## What is needed
Leave every picture behind and copy the rest of the entries below exactly.

Working data Block Start

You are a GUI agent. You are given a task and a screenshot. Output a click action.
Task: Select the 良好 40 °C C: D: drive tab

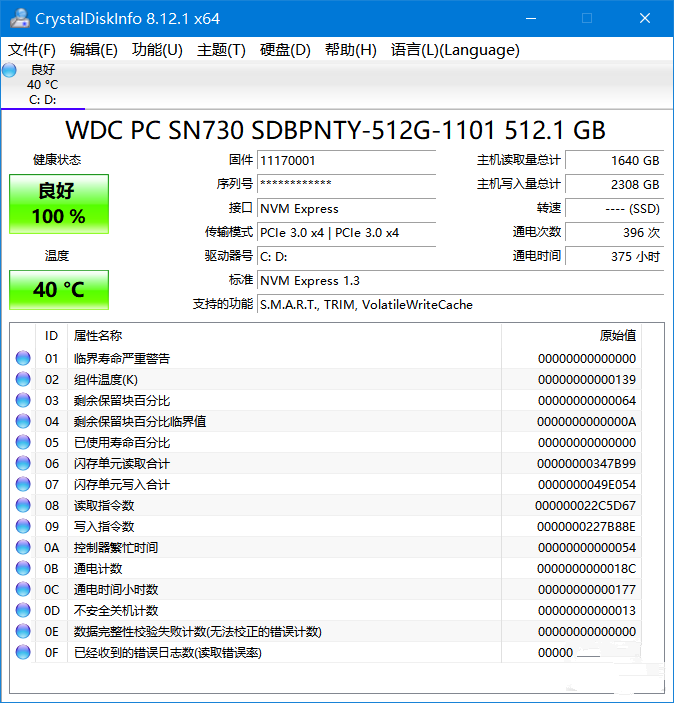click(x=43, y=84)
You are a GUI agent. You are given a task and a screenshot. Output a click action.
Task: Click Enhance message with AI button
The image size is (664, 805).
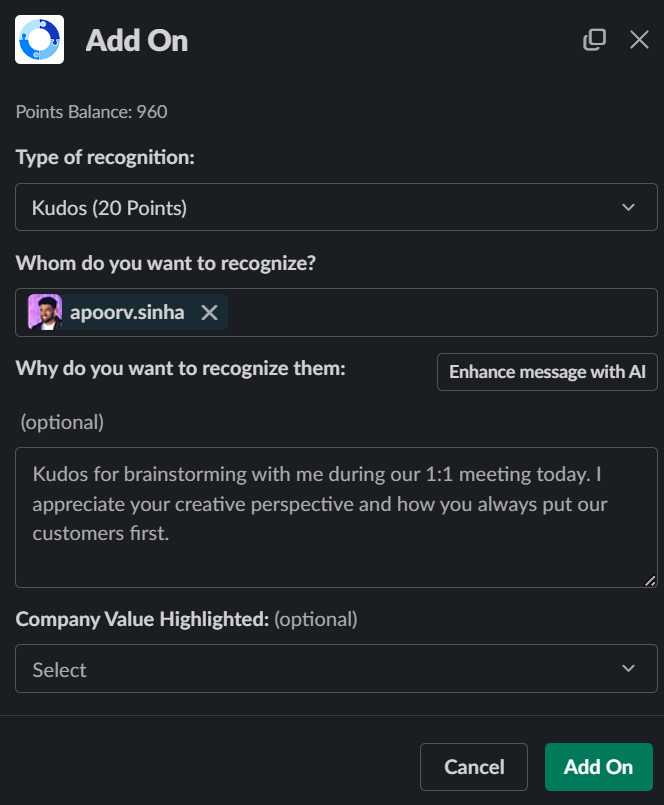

Working data Block End

## Task solution
You are a GUI agent. You are given a task and a screenshot. Output a click action.
Task: Select the 良好 40 °C C: D: drive tab

click(x=43, y=84)
You are a GUI agent. You are given a task and a screenshot. Output a click action.
Task: Click Enhance message with AI button
The image size is (664, 805).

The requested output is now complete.